[Saved entries]
--
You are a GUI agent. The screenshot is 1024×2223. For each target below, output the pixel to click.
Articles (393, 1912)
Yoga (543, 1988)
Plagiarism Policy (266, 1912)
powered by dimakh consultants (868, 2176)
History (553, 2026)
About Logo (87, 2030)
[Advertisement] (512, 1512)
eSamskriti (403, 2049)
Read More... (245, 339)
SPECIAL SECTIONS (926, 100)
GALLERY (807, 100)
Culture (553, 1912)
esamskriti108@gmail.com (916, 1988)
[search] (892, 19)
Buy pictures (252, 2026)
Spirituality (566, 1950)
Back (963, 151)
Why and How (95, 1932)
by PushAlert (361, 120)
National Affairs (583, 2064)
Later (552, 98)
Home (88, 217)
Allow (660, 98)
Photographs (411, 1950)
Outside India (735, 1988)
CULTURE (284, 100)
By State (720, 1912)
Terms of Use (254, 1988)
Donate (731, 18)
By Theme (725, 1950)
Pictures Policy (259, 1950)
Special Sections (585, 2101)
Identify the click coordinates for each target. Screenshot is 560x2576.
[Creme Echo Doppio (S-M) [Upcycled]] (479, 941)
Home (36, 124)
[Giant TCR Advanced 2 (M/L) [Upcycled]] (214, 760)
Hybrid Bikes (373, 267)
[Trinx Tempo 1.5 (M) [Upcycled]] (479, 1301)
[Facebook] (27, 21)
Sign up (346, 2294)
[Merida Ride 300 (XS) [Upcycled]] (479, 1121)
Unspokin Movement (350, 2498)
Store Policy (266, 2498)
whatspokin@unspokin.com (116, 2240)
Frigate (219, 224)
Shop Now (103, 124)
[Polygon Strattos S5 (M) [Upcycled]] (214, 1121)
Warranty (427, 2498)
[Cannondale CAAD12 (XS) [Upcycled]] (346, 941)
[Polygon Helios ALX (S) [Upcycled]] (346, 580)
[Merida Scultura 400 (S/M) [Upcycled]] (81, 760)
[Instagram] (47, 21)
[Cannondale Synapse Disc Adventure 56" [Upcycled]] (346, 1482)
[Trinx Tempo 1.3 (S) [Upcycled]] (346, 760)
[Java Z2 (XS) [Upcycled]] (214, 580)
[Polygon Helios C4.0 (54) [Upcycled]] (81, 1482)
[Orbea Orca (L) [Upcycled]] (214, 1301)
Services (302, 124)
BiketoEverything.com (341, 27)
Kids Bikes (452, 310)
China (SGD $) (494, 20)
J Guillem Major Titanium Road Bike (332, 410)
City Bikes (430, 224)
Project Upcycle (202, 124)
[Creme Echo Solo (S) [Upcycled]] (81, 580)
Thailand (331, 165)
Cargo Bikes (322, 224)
--
## TASK TO COMPLETE
Each entry above is to be repeated exactly as it appears.

## COMPLETED TASK
You are a GUI agent. The screenshot is 1024×2223. For each target below, output the pixel to click.
Articles (393, 1912)
Yoga (543, 1988)
Plagiarism Policy (266, 1912)
powered by dimakh consultants (868, 2176)
History (553, 2026)
About Logo (87, 2030)
[Advertisement] (512, 1512)
eSamskriti (403, 2049)
Read More... (245, 339)
SPECIAL SECTIONS (926, 100)
GALLERY (807, 100)
Culture (553, 1912)
esamskriti108@gmail.com (916, 1988)
[search] (892, 19)
Buy pictures (252, 2026)
Spirituality (566, 1950)
Back (963, 151)
Why and How (95, 1932)
by PushAlert (361, 120)
National Affairs (583, 2064)
Later (552, 98)
Home (88, 217)
Allow (660, 98)
Photographs (411, 1950)
Outside India (735, 1988)
CULTURE (284, 100)
By State (720, 1912)
Terms of Use (254, 1988)
Donate (731, 18)
By Theme (725, 1950)
Pictures Policy (259, 1950)
Special Sections (585, 2101)
Identify the click coordinates for each target. Screenshot is 560x2576.
[Creme Echo Doppio (S-M) [Upcycled]] (479, 941)
Home (36, 124)
[Giant TCR Advanced 2 (M/L) [Upcycled]] (214, 760)
Hybrid Bikes (373, 267)
[Trinx Tempo 1.5 (M) [Upcycled]] (479, 1301)
[Facebook] (27, 21)
Sign up (346, 2294)
[Merida Ride 300 (XS) [Upcycled]] (479, 1121)
Unspokin Movement (350, 2498)
Store Policy (266, 2498)
whatspokin@unspokin.com (116, 2240)
Frigate (219, 224)
Shop Now (103, 124)
[Polygon Strattos S5 (M) [Upcycled]] (214, 1121)
Warranty (427, 2498)
[Cannondale CAAD12 (XS) [Upcycled]] (346, 941)
[Polygon Helios ALX (S) [Upcycled]] (346, 580)
[Merida Scultura 400 (S/M) [Upcycled]] (81, 760)
[Instagram] (47, 21)
[Cannondale Synapse Disc Adventure 56" [Upcycled]] (346, 1482)
[Trinx Tempo 1.3 (S) [Upcycled]] (346, 760)
[Java Z2 (XS) [Upcycled]] (214, 580)
[Polygon Helios C4.0 (54) [Upcycled]] (81, 1482)
[Orbea Orca (L) [Upcycled]] (214, 1301)
Services (302, 124)
BiketoEverything.com (341, 27)
Kids Bikes (452, 310)
China (SGD $) (494, 20)
J Guillem Major Titanium Road Bike (332, 410)
City Bikes (430, 224)
Project Upcycle (202, 124)
[Creme Echo Solo (S) [Upcycled]] (81, 580)
Thailand (331, 165)
Cargo Bikes (322, 224)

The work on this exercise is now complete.